I immediately thought Johnny Hodges, too. I like "The Johnny," but "The Rabbit" is cool, too.


----------



## J-Moen (Mar 9, 2009)

Saxydude said:


> I immediately thought Johnny Hodges, too. I like "The Johnny," but "The Rabbit" is cool, too.


Yeah! Or The Hodges, or The Jeep, or even his real first name, The Cornelius.

Some Rabbit to help make the choice tho


----------



## 10mfan (Jun 15, 2003)

Very good suggestions so far, thank you. 

Please keep them coming.


----------



## mmichel (Oct 1, 2006)

Well, you seem to have been naming the alto pieces after tunes or albums rather than after players, so how about something like "The Isfahan".


----------



## J-Moen (Mar 9, 2009)

mmichel said:


> Well, you seem to have been naming the alto pieces after tunes or albums rather than after players, so how about something like "The Isfahan".


Ah yeah, I like this! Isfahan is a great one!

Also, could do "Flirtibird" (The Live at the Blue Note is an amazing track) or even "Black Butterfly"


----------



## extradarcafe (Dec 7, 2008)

How about “SoSo?”


----------



## saxyjare01 (Aug 15, 2011)

The Cotton Tail
The Mid-Century
Old School
Fluffy


----------



## saxyjare01 (Aug 15, 2011)

The Foo-Foo


----------



## 10mfan (Jun 15, 2003)

Modern players playing in a modern style will not sound like Johnny Hodges, so I have to be careful of how I name this so they aren’t scared away thinking it’s just foofy. 
For players looking for more warmth and fullness and something different than Meyers or Links and their copies, this will be greatly enjoyed. 

I really appreciate all of the suggestions so far, and just keep pounding me with them.


----------



## sopsax (Feb 3, 2003)

10mfan said:


> ...fullness and does not get thin or shrill.

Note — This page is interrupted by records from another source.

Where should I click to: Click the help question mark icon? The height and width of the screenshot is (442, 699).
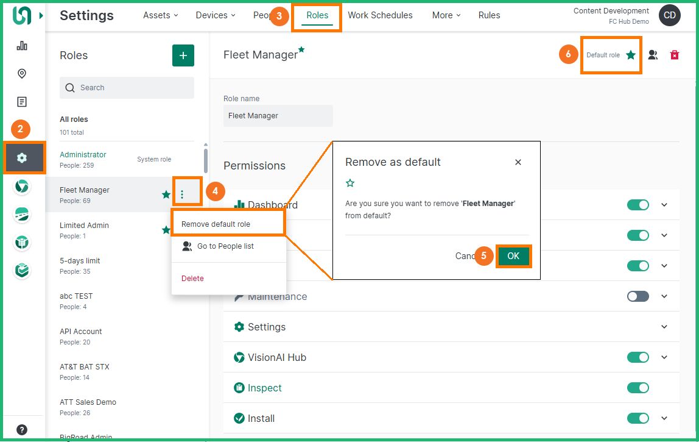click(22, 430)
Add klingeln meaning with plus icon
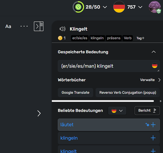 [x=153, y=138]

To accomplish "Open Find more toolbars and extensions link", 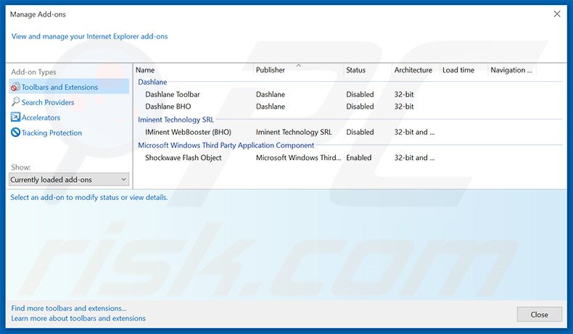I will click(69, 309).
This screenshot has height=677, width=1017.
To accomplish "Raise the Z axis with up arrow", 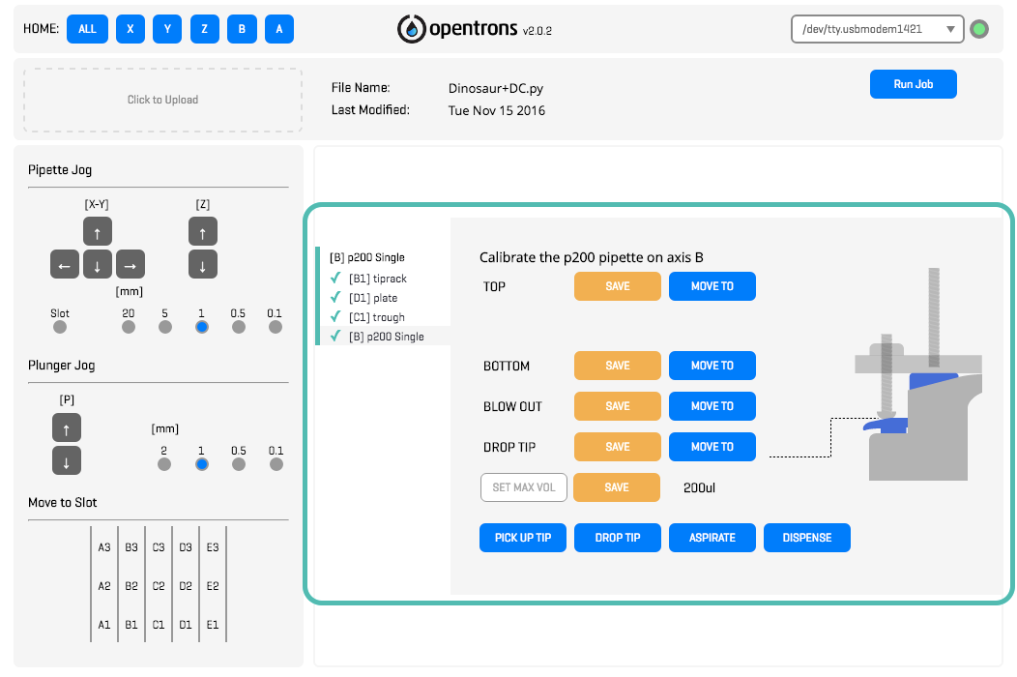I will pos(202,232).
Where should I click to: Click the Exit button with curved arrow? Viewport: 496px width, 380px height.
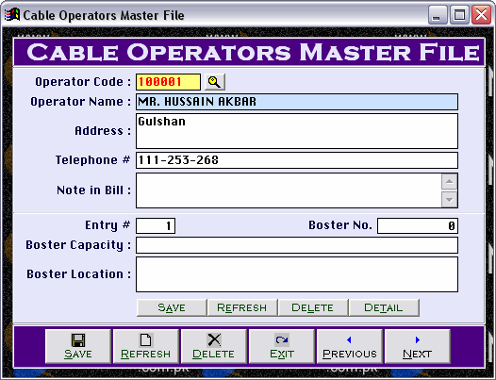(x=282, y=346)
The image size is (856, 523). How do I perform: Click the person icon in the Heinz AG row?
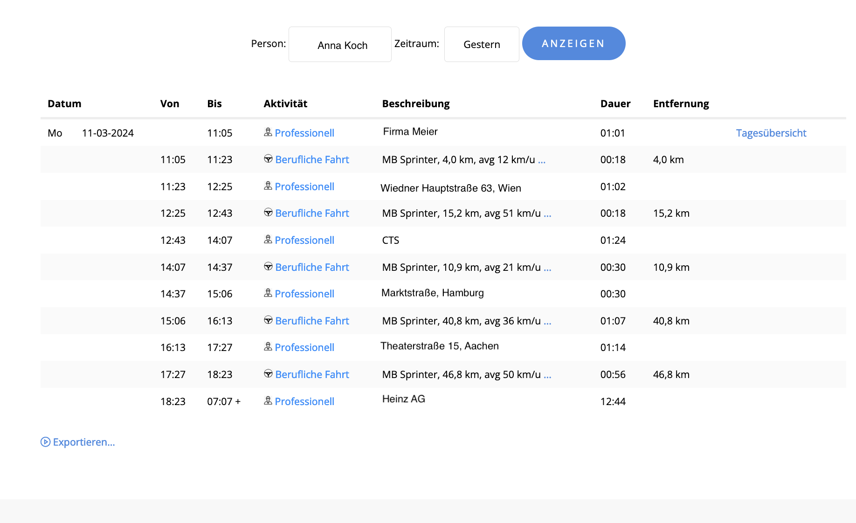coord(268,401)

It's got a roll over baffle and a larger chamber. Plenty of volume available with full altissimo.


There's your answer, Mark. Call it ALTISSIMO!


----------



## saxmanjack (Feb 3, 2003)

Look up names of birds. Pick one.


----------



## jacco (Apr 5, 2003)

Shiraz or Malbec
When you still like wine

Cheers!


----------



## Sigmund451 (Aug 8, 2003)

craigmultireedguy said:


> Tough one... "Songbird"? "'A' Train"? "The Sound"?


Finding names is tough

Just for reference the french company that makes Phil-tone is called Le Son as is one of my models.
That translates to "The Sound"

Just an fyi

Best of luck


----------



## mmichel (Oct 1, 2006)

10mfan said:


> Modern players playing in a modern style will not sound like Johnny Hodges, so I have to be careful of how I name this so they aren't scared away thinking it's just foofy.
> For players looking for more warmth and fullness and something different than Meyers or Links and their copies, this will be greatly enjoyed.
> 
> I really appreciate all of the suggestions so far, and just keep pounding me with them.

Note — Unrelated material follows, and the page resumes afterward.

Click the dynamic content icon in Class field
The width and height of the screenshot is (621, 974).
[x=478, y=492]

If you want to avoid explicitly referencing Hodges (whose sound is not at all foofy, IMO), but want to emphasize its added warmth, how about "The Hearth"?


----------



## Merlin (Feb 2, 2003)

The description makes me think of Jerome Richardson - why not call it the Groove Merchant?


----------



## 10mfan (Jun 15, 2003)

I appreciate the input. I will make a decision in the next couple of days. 


Keep the great choices coming.


----------



## J-Moen (Mar 9, 2009)

Some less affiliated names for you -- Ember, Fuoco, Fiero


----------



## 10mfan (Jun 15, 2003)

I have a name that I’ve kept on the back burner, which I will not reveal yet. I’m hoping that someone comes up with something that I like even more. There are some here that I’ve enjoyed already, so please keep the names coming. 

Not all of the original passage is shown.